_Written instruction_. Render the data below as a Markdown table with two columns, Row and Line, giving each non-blank line its own numbered row and omitting blank lines.

_Input records_.
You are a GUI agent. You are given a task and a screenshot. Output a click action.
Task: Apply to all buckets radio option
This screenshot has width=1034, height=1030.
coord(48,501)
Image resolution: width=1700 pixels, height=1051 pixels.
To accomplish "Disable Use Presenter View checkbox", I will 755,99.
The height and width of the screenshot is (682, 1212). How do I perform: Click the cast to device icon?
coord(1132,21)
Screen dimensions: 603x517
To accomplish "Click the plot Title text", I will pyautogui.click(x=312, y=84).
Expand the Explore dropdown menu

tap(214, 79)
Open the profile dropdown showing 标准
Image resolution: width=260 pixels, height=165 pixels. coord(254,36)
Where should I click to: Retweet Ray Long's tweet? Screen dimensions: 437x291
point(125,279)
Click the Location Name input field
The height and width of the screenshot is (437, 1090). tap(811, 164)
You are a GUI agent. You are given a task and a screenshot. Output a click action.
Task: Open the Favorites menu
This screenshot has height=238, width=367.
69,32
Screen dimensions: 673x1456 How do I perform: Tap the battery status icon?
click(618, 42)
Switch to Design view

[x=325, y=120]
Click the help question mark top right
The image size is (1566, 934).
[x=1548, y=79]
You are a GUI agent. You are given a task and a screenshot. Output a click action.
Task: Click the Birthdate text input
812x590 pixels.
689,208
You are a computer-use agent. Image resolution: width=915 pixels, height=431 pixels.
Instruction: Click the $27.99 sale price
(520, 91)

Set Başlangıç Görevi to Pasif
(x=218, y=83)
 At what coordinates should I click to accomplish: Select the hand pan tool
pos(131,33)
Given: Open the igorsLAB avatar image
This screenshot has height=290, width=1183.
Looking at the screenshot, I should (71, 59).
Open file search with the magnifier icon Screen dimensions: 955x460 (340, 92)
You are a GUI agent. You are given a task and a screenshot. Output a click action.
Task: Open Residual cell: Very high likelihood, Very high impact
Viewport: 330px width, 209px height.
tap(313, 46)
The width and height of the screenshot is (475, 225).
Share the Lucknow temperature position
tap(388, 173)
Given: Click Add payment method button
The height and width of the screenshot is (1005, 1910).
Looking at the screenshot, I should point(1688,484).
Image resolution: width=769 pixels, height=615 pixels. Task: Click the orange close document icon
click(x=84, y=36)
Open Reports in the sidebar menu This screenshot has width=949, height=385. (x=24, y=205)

_Answer to this exercise_.
| Row | Line |
|---|---|
| 1 | You are a GUI agent. You are given a task and a screenshot. Output a click action. |
| 2 | Task: Apply to all buckets radio option |
| 3 | This screenshot has width=1034, height=1030. |
| 4 | coord(48,501) |
| 5 | Image resolution: width=1700 pixels, height=1051 pixels. |
| 6 | To accomplish "Disable Use Presenter View checkbox", I will 755,99. |
| 7 | The height and width of the screenshot is (682, 1212). How do I perform: Click the cast to device icon? |
| 8 | coord(1132,21) |
| 9 | Screen dimensions: 603x517 |
| 10 | To accomplish "Click the plot Title text", I will pyautogui.click(x=312, y=84). |
| 11 | Expand the Explore dropdown menu |
| 12 | tap(214, 79) |
| 13 | Open the profile dropdown showing 标准 |
| 14 | Image resolution: width=260 pixels, height=165 pixels. coord(254,36) |
| 15 | Where should I click to: Retweet Ray Long's tweet? Screen dimensions: 437x291 |
| 16 | point(125,279) |
| 17 | Click the Location Name input field |
| 18 | The height and width of the screenshot is (437, 1090). tap(811, 164) |
| 19 | You are a GUI agent. You are given a task and a screenshot. Output a click action. |
| 20 | Task: Open the Favorites menu |
| 21 | This screenshot has height=238, width=367. |
| 22 | 69,32 |
| 23 | Screen dimensions: 673x1456 How do I perform: Tap the battery status icon? |
| 24 | click(618, 42) |
| 25 | Switch to Design view |
| 26 | [x=325, y=120] |
| 27 | Click the help question mark top right |
| 28 | The image size is (1566, 934). |
| 29 | [x=1548, y=79] |
| 30 | You are a GUI agent. You are given a task and a screenshot. Output a click action. |
| 31 | Task: Click the Birthdate text input |
| 32 | 812x590 pixels. |
| 33 | 689,208 |
| 34 | You are a computer-use agent. Image resolution: width=915 pixels, height=431 pixels. |
| 35 | Instruction: Click the $27.99 sale price |
| 36 | (520, 91) |
| 37 | Set Başlangıç Görevi to Pasif |
| 38 | (x=218, y=83) |
| 39 |  At what coordinates should I click to accomplish: Select the hand pan tool |
| 40 | pos(131,33) |
| 41 | Given: Open the igorsLAB avatar image |
| 42 | This screenshot has height=290, width=1183. |
| 43 | Looking at the screenshot, I should (71, 59). |
| 44 | Open file search with the magnifier icon Screen dimensions: 955x460 (340, 92) |
| 45 | You are a GUI agent. You are given a task and a screenshot. Output a click action. |
| 46 | Task: Open Residual cell: Very high likelihood, Very high impact |
| 47 | Viewport: 330px width, 209px height. |
| 48 | tap(313, 46) |
| 49 | The width and height of the screenshot is (475, 225). |
| 50 | Share the Lucknow temperature position |
| 51 | tap(388, 173) |
| 52 | Given: Click Add payment method button |
| 53 | The height and width of the screenshot is (1005, 1910). |
| 54 | Looking at the screenshot, I should point(1688,484). |
| 55 | Image resolution: width=769 pixels, height=615 pixels. Task: Click the orange close document icon |
| 56 | click(x=84, y=36) |
| 57 | Open Reports in the sidebar menu This screenshot has width=949, height=385. (x=24, y=205) |